*EXERCISE:*
Please count the lines in the records below that contain the string "width". Reply with only that number.

*DATA LINES:*
[start]
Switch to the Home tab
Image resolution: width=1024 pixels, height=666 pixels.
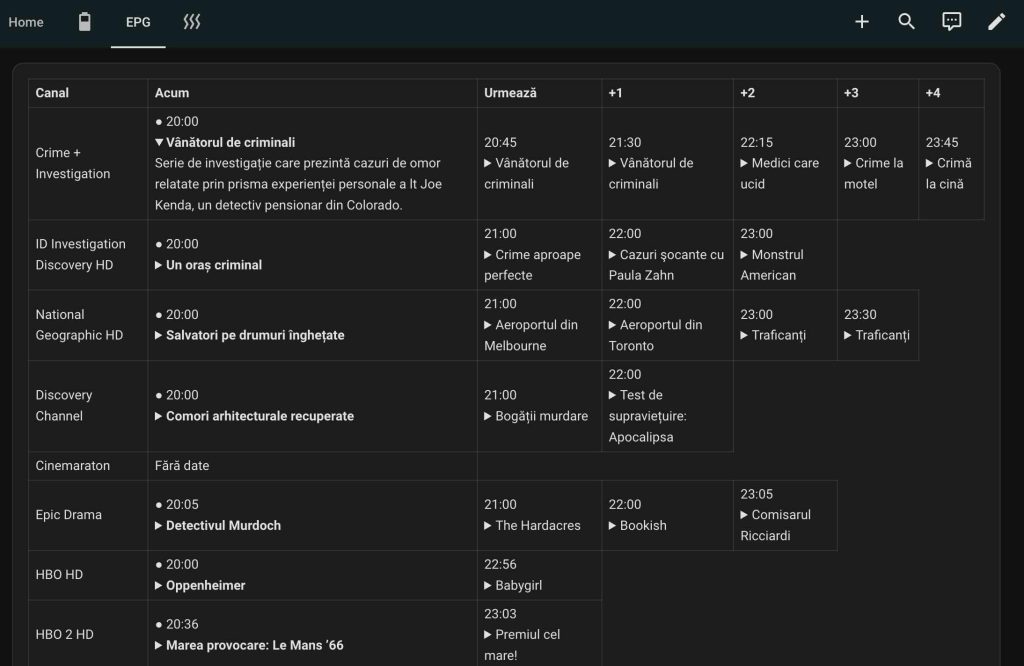26,22
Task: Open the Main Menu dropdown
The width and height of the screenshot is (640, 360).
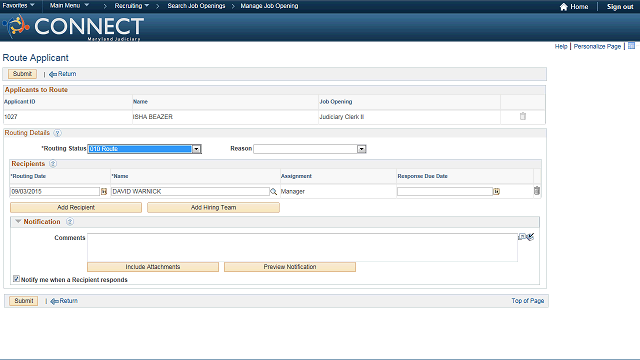Action: click(x=69, y=6)
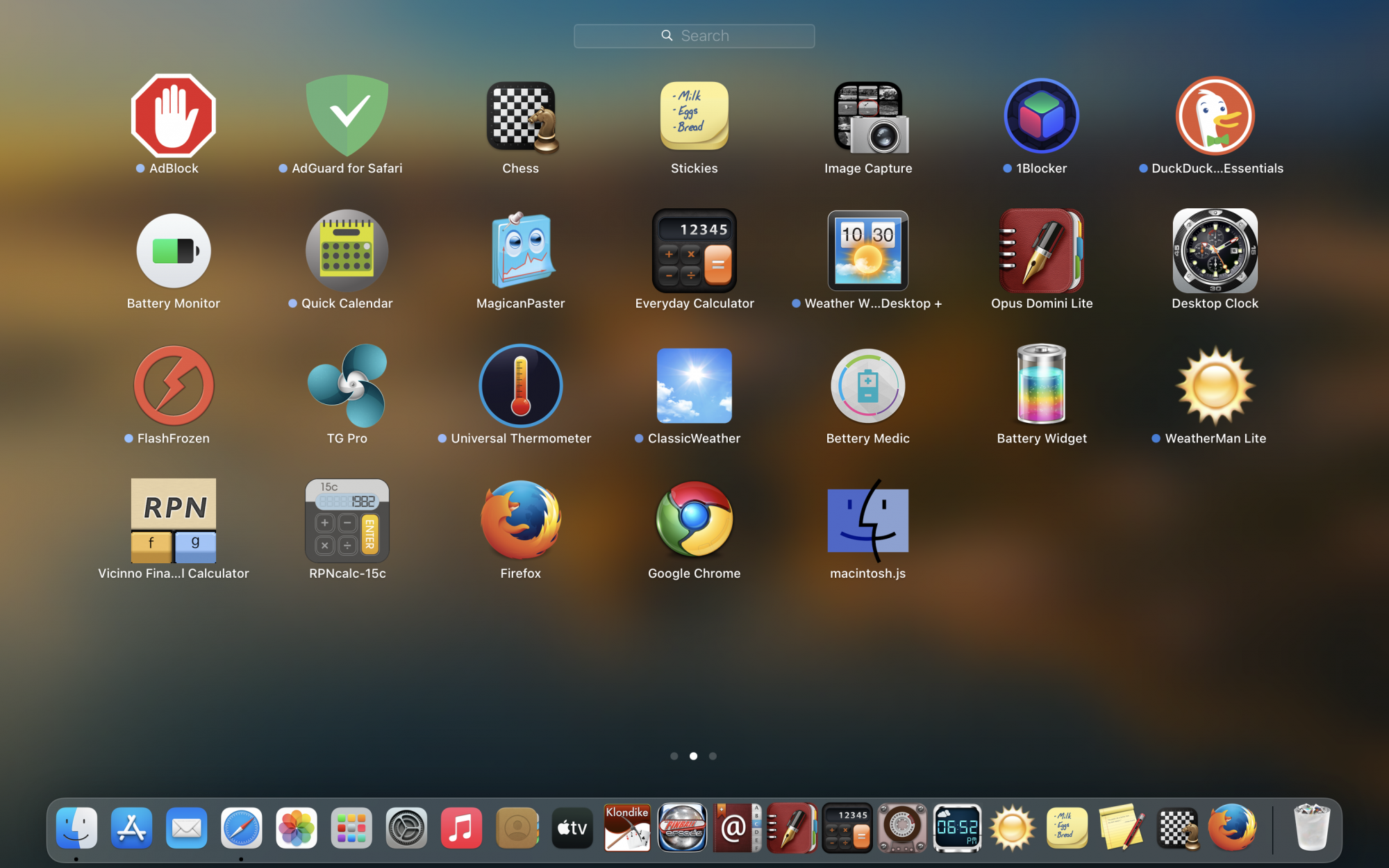Click the Launchpad search field
The image size is (1389, 868).
[694, 36]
[end]
*TASK OUTPUT:*
2